**WRITTEN REQUEST:** Put the rows starting at the one containing "Where should I" and ending at the one containing "click(x=381, y=49)" into a numbered list, omitting blank lines and including no other rows.

**LISTED RECORDS:**

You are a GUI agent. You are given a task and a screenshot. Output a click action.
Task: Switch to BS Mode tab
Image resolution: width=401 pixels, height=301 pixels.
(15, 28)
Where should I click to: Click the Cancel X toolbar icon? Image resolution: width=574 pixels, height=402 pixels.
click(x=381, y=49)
==
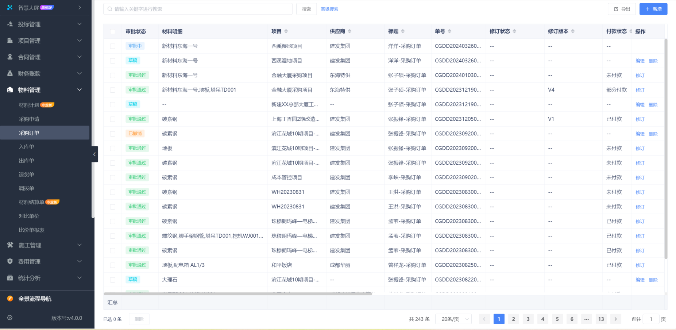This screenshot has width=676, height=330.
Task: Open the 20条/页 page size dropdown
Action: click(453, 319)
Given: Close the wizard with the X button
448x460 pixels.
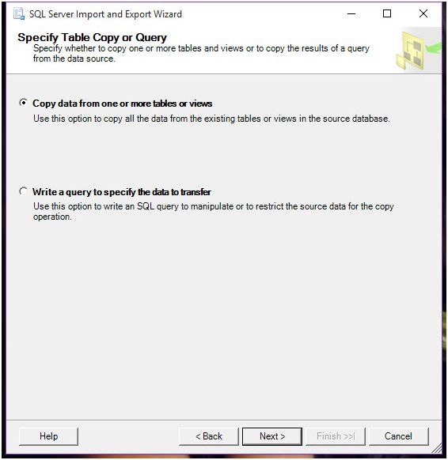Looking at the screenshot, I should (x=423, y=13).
...
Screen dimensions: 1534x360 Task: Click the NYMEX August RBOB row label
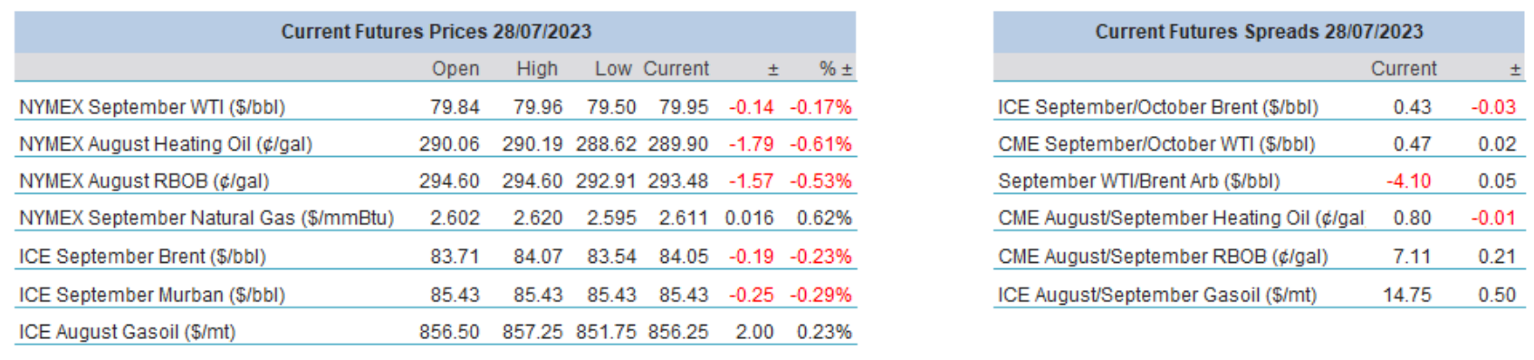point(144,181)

**SOLUTION TO THIS EXERCISE:**
1. Where should I click to: Click the Cancel X toolbar icon? Image resolution: width=574 pixels, height=402 pixels.
2. click(x=381, y=49)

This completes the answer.